Experts have endorsed the release of ChatGPT Health for health consultations, despite the risks of hallucinations associated with neural networks. This was reported by TechCrunch.

Dr. Sina Bari, a practicing surgeon and head of AI initiatives at iMerit, shared an experience where a patient consulted ChatGPT:

“Recently, he came to me after I recommended a medication and showed me a printed dialogue with the chatbot. It stated that there was a 45% chance of developing pulmonary artery thromboembolism.”

Dr. Bari checked the sources and found that the statistic was taken from a study about the drug's effects on a niche subgroup of people with tuberculosis. This data was not applicable to his clinical case.

Despite the inaccuracies, the doctor viewed the launch of ChatGPT Health positively. He believes the service allows users to discuss health issues in a more private setting.

“I think it's great. This is already happening, so formalizing the process to protect patient information and implementing some safety measures will make it more effective for patients,” said Dr. Bari.

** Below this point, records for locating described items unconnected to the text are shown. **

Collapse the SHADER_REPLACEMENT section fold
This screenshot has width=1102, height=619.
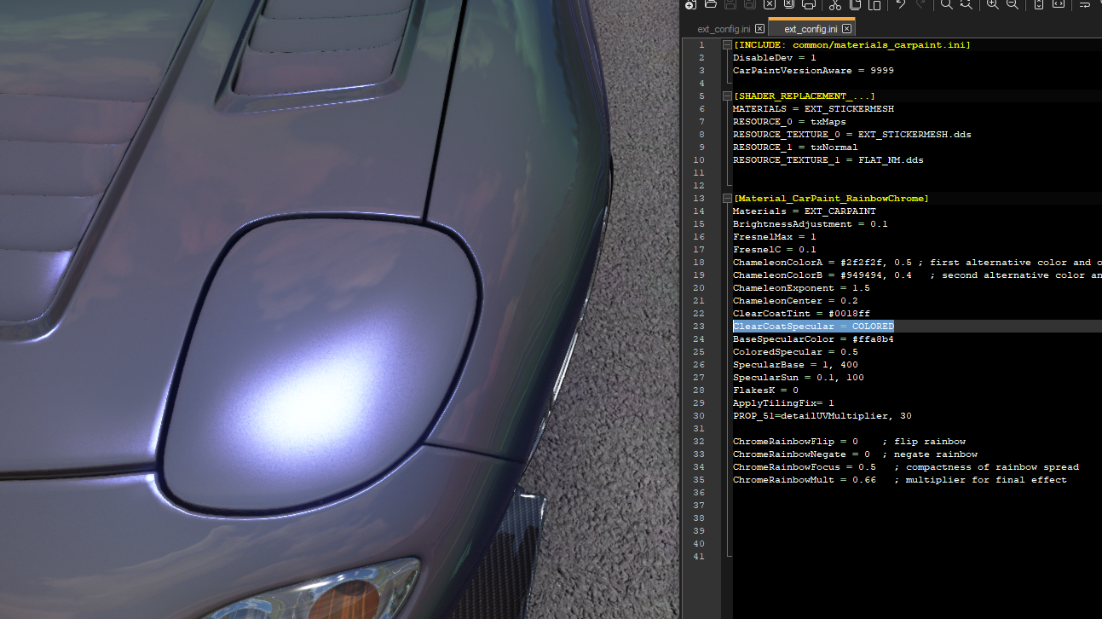[x=728, y=95]
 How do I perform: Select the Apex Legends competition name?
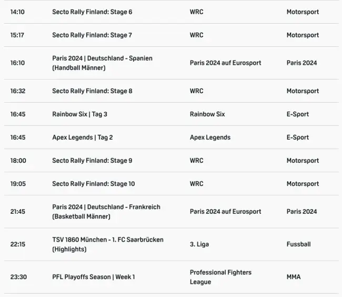point(210,137)
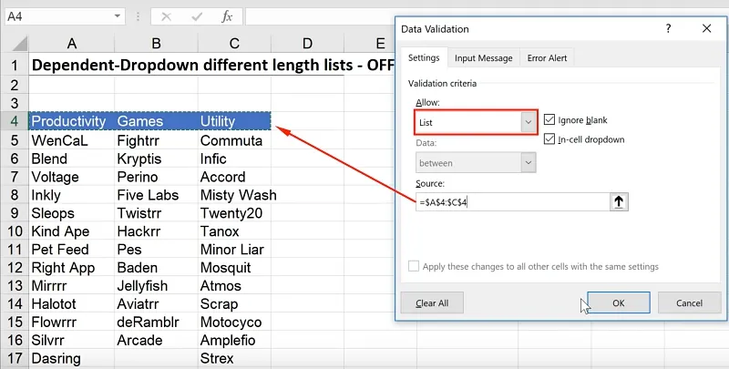Click the Clear All button
This screenshot has height=369, width=729.
tap(432, 302)
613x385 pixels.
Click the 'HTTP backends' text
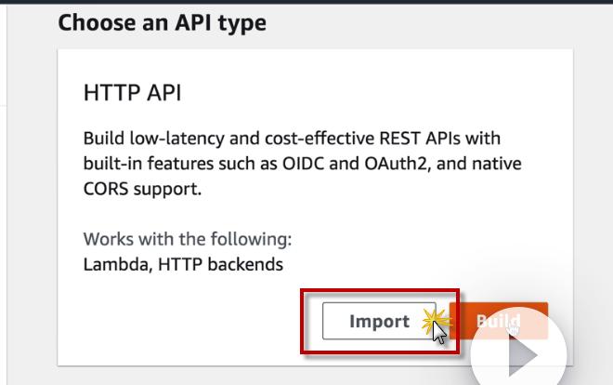click(x=220, y=264)
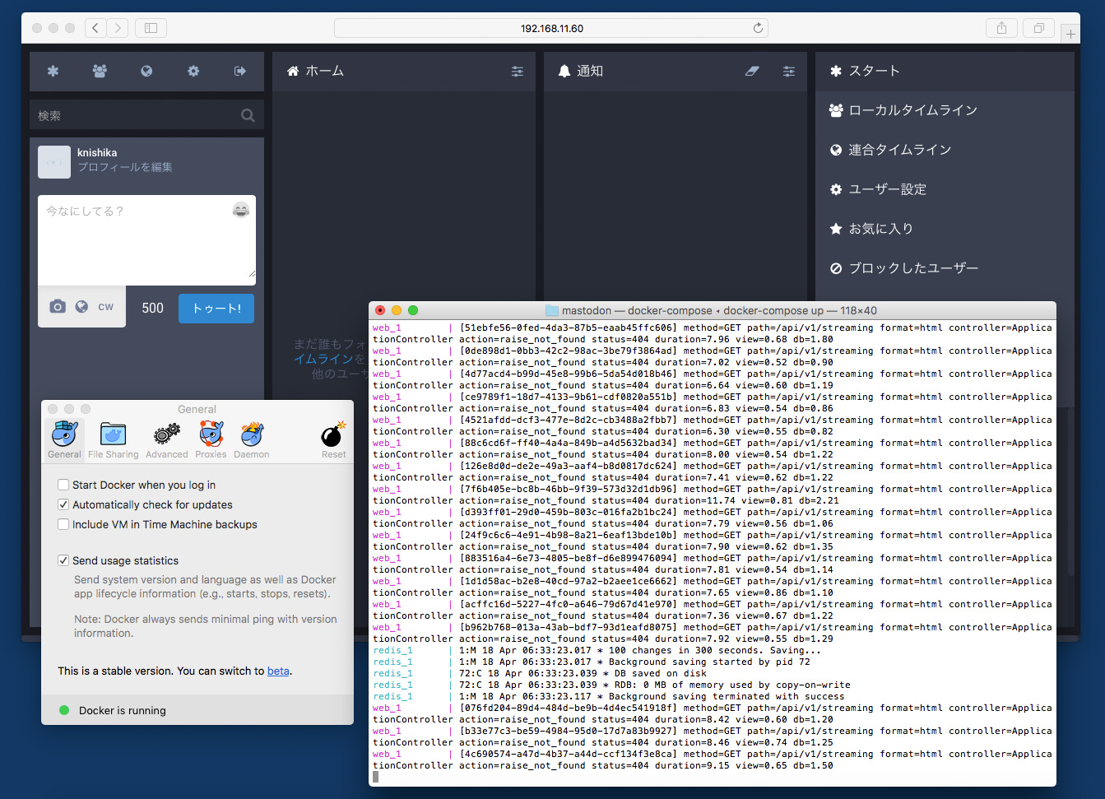Click the eraser icon to clear notifications
Image resolution: width=1105 pixels, height=799 pixels.
752,71
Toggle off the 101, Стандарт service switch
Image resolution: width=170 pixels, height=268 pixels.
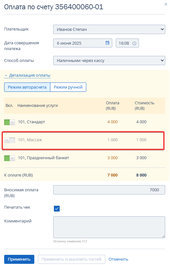click(10, 122)
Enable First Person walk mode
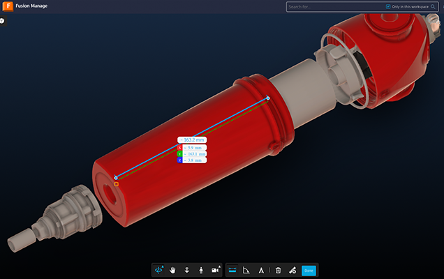The image size is (444, 279). click(x=200, y=270)
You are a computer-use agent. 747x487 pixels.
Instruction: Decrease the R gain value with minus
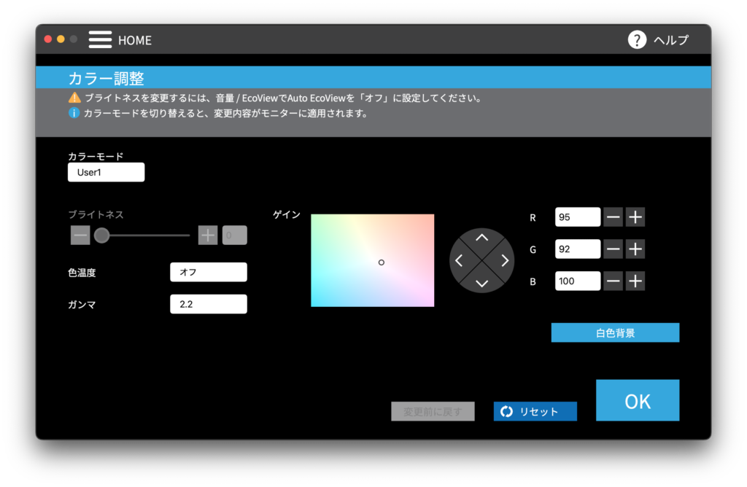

Users can receive more personalized recommendations from ChatGPT Health by uploading medical records and syncing the app with Apple Health and MyFitnessPal. This level of access to personal information has raised concerns in the community.

“Suddenly, medical data is being transferred from HIPAA-compliant organizations to providers that are not. It will be interesting to see how regulators respond to this,” noted Itai Schwartz, co-founder of MIND.

Over 230 million people discuss their health issues with ChatGPT weekly. Many have stopped “googling” symptoms, opting for the chatbot as their source of information.

“This is one of the largest use cases for ChatGPT. So it makes sense that they would want to create a more private, secure, and optimized version of the chatbot for health inquiries,” emphasized Schwartz.

The Hallucination Problem

The main issue with chatbots remains “hallucinations,” which is particularly critical in healthcare. A study by Vectara showed that OpenAI's GPT-5 “hallucinates” more frequently than competitors from Google and Anthropic.

However, Dr. Nigam Shah, a professor of medicine at Stanford University, considers these concerns secondary. He believes the real issue is the difficulty of accessing doctors, rather than the risk of receiving incorrect advice from ChatGPT.

“Right now, if you go to any healthcare system and want to see a primary care doctor, you’ll have to wait three to six months. If you have the choice: wait six months to see a real specialist or talk to someone who can do something for you right away, what would you choose?” he noted.

Administrative tasks can take up about half of a doctor's time, significantly reducing the number of patients they can see. Automating these processes will allow specialists to focus more on patient care.

Dr. Shah leads a team at Stanford developing ChatEHR, software designed to help doctors work efficiently with patients' electronic medical records.

“By making it more user-friendly, doctors will spend less time searching for the information they need,” said Dr. Sneha Jain, one of the first testers of ChatEHR.

In January, Anthropic announced the release of Claude for Healthcare—a toolkit for healthcare providers and patients.